_Exercise set_
A. Decide whether each statement below agrees with the passage on bio-doped MoO₃ gels. Answer yes or no for each, and quote the words from the passage that settle it.
(i) Changing the amount of PBS caused a major reduction in activity.
(ii) The enzyme keeps its reactivity inside the sol-gel.
(iii) The liberated ammonia can be detected in-situ.
B. According to the passage on bio-doped MoO₃ gels, the success of the enzyme step was vital for synthesizing what kind of device?

_Selected passage_
_ _ _ _ _
Measurements were also made by varying the amount of PBS. It has been observed that changing the amount of buffer did affect the activity, but did not cause any major reduction in it.

When bio-doped MoO₃ gels were prepared, it was observed that the enzyme retains its reactivity inside the sol-gel. The success of this step was vital for the synthesis of a resistive biosensor. The presence of the matrix consisting of the molybdenum oxide phase around the urease moleculdes is expected to greatly reduce the diffusion time of ammonia liberated from the hydrolysis of urea, to the metal oxide. The ammonia liberated can be detected in-situ, thus giving very fast response times.

While this invention has been particularly shown and described with reference to preferred embodiments thereof, it will be understood by those skilled in the art that various changes in form and details may be made therein without departing from the scope of the invention encompassed by the appended claims.
_ _ _ _ _
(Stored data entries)
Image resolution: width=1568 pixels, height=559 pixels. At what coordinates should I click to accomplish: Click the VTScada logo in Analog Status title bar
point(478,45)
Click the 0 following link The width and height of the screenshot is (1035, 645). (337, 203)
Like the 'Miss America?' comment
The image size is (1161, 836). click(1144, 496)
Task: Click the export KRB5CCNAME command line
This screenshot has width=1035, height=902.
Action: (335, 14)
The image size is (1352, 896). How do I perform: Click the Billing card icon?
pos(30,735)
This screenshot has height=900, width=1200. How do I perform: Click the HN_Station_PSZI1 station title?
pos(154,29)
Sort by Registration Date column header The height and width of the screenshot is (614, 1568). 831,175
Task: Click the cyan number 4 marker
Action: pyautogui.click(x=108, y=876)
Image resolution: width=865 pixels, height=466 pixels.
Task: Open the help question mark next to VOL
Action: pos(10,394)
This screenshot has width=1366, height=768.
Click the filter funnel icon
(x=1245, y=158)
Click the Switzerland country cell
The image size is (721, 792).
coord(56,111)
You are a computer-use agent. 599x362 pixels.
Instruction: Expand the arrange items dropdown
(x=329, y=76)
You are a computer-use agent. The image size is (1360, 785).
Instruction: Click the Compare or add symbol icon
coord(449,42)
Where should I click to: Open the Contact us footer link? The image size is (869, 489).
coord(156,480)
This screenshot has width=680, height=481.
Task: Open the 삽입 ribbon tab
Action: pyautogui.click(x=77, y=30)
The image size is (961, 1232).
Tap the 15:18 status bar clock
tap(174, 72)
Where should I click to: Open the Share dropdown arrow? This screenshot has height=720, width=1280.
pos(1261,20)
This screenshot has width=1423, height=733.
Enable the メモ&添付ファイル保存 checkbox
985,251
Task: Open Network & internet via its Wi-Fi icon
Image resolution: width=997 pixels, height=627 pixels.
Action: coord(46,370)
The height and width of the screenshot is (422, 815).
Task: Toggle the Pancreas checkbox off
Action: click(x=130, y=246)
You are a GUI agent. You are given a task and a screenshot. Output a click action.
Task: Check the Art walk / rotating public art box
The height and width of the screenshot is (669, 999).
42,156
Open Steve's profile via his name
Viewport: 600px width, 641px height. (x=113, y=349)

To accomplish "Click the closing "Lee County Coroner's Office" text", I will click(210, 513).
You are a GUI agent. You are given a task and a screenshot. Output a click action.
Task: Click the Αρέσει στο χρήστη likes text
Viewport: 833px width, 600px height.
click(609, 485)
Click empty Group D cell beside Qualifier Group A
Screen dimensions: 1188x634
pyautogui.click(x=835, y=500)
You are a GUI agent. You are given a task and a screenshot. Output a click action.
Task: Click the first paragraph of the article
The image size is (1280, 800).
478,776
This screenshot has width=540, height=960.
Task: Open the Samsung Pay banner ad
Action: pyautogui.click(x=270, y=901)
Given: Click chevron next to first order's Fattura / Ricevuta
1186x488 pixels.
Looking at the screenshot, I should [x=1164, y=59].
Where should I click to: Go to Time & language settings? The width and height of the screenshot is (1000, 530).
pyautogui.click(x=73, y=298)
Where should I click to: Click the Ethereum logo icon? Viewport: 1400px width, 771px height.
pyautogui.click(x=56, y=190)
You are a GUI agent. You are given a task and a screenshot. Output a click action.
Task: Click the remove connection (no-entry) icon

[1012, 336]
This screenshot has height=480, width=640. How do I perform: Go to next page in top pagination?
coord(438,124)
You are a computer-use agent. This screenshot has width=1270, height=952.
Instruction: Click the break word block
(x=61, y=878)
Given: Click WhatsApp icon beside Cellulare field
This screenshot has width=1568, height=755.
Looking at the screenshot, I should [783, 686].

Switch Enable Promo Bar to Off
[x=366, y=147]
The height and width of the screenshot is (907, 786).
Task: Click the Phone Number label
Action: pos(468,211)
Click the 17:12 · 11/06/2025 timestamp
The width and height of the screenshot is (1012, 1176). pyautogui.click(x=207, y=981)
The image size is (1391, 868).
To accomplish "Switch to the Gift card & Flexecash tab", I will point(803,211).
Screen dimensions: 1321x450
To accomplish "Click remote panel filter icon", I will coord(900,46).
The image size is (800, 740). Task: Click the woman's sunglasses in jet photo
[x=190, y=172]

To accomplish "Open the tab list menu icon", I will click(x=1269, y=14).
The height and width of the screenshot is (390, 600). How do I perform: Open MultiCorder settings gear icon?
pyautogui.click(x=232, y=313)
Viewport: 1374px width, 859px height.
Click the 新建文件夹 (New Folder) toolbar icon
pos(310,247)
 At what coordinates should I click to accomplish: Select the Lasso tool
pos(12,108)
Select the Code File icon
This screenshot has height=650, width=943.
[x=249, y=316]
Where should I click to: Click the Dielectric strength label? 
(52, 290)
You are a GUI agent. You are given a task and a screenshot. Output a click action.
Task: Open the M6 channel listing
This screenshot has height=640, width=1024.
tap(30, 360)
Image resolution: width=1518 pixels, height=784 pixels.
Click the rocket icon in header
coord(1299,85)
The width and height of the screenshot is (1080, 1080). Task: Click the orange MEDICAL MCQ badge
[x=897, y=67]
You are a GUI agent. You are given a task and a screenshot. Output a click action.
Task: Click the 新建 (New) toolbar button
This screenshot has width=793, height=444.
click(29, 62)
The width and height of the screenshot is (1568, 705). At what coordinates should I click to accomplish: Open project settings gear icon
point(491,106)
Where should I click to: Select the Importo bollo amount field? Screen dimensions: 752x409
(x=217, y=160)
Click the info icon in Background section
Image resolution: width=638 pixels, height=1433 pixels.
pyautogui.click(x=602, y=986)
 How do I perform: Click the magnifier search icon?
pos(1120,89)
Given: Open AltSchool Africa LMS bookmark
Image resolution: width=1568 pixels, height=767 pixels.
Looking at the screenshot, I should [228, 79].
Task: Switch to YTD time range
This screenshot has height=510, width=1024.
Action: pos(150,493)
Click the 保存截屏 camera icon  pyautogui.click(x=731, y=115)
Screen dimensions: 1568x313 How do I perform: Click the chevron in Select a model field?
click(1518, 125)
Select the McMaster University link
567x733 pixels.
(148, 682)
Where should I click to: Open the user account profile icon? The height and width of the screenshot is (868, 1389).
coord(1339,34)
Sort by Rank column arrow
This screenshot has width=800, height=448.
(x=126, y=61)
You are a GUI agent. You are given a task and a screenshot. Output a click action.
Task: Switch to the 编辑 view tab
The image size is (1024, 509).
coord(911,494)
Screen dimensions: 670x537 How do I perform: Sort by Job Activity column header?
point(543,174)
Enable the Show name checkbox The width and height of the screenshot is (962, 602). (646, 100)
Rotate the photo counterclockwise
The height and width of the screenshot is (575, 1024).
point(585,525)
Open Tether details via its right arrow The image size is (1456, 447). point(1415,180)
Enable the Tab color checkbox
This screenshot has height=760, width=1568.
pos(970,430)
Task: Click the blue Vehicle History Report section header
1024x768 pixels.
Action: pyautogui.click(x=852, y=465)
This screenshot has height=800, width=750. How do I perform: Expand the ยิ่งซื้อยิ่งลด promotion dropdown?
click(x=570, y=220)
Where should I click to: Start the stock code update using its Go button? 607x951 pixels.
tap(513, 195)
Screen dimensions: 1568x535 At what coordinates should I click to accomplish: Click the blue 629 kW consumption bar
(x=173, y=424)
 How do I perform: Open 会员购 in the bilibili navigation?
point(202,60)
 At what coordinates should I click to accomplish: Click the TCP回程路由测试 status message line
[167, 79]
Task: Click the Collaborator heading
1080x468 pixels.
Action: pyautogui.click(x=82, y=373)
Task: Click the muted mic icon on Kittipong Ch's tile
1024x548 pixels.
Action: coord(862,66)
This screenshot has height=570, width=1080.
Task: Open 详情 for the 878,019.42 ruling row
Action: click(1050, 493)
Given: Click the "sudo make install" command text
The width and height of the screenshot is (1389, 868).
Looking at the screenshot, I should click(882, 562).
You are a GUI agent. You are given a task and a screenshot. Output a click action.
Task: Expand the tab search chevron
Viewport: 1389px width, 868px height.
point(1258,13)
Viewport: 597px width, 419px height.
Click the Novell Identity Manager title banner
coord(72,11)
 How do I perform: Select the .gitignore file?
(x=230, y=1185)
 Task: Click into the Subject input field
_ _ _ _ _
_Task-by-task solutions_
A.
(i) No: "did not cause any major reduction in it."
(ii) Yes: "the enzyme retains its reactivity inside the sol-gel."
(iii) Yes: "The ammonia liberated can be detected in-situ"

B. A resistive biosensor.